Sunday, March 22, 2015

Iron Bridge Trusses use the Howe Design


Photo from Bridge Hunter
While studying the Illinois Central bridge over the Illinois River, I came across this photo of the original 1855 bridge. Note that the diagonal members are thick and the vertical ones are thin. This means the diagonals are in compression and the verticals are in tension, which is characteristic of a Howe truss design.

It is unusual to see a metal bridge using a Howe truss since compression members require more material then tension members and in a Howe truss the longer diagonal members are the ones in compression. Then a description in the HAER for this bridge, "the Howe deck trusses consist of cast and wrought iron and rest on ashlar sandstone piers," reminded me that the manufacturing processes that made steel affordable had yet to be invented in the early 1850s. Cast iron is strong in compression, but wrought iron must be used for tension members.

Copyleft: Photo  by Roantrum (Flickr) [CC BY 2.0], via Wikimedia Commons
Cast iron is relatively cheap to make --- add some extra ingredients to pig iron and pour it into molds. But it is brittle and has very little tensile strength. The first major bridge made with cast iron in 1781 by Abraham Darby III has withstood the test of time because it used an arch which places all of its members in compression. Unfortunately, other engineers built truss bridges with cast iron and some of them failed. The Tay Rail Bridge used wrought iron for the tensile members, but the lugs to which the tensile members fastened were cast as part of the compression members. After just nineteen months of service, some of the lugs failed causing a collapse on the night of December 28, 1879 that killed all 75 passengers of the train that plunged into the icy waters. Lateral forces caused by high winds caused the failure. (Wiki1, Wiki2) The May 1, 1891 Norwood Junction railway crash motivated many cast iron tresses to be replaced with steel tresses (Wiki3). By the 1890s, the economic manufacture of steel had become well established.

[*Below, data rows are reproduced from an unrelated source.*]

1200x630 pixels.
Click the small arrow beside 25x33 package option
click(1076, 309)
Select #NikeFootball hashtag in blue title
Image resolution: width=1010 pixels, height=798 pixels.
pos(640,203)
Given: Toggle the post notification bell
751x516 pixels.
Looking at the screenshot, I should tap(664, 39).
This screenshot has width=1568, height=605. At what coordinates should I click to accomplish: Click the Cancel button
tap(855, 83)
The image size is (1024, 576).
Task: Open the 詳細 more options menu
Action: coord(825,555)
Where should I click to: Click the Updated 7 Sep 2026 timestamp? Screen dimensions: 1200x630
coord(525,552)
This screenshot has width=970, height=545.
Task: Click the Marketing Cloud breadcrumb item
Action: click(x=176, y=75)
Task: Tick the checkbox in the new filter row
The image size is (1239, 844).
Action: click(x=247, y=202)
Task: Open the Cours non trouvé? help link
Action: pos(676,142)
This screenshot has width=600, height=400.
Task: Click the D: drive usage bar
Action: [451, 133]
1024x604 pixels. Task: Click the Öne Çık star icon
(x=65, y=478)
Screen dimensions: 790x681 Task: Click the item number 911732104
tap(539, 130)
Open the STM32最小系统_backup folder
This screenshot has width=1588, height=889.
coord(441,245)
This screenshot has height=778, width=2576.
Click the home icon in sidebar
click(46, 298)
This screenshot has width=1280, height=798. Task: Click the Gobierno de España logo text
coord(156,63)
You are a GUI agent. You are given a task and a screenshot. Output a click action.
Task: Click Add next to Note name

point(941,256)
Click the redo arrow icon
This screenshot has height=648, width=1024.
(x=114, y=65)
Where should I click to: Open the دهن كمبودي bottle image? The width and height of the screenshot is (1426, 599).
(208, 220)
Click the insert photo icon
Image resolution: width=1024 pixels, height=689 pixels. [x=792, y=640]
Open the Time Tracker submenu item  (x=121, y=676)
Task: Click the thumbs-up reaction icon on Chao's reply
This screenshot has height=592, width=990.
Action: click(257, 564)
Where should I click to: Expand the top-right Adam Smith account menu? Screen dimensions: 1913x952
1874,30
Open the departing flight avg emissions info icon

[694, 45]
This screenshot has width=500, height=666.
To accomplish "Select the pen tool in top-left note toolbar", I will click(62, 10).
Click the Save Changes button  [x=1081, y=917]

Making wrought iron is significantly more complicated, and thus expensive. By the 1800s, the puddling process would be used to make wrought iron. This heats cast iron in a furnace while stirring the iron until it melts. The stirring oxidizes the impurities of silicon, manganese, sulfur, and phosphorus. Then more fuel is added because the melting temperature increases as the carbon is burned off. Finally, the melting temperature becomes high enough that the iron solidifies into large "puddle balls." In addition to the monetary expense of wrought iron, there was the social expense of most puddlers dying in their 30s.
Copyleft: Photo by Rainer Halama from Wiki5
The balls are then shingled with a power hammer. "Shingling expels slag and welds shut internal cracks, while breaking off chunks of impurities. The iron is then re-heated and rolled out into flat bars or round rods." (Wiki4)

So even though a Howe truss uses more metal than other truss designs, it uses less of the significantly more expensive wrought iron.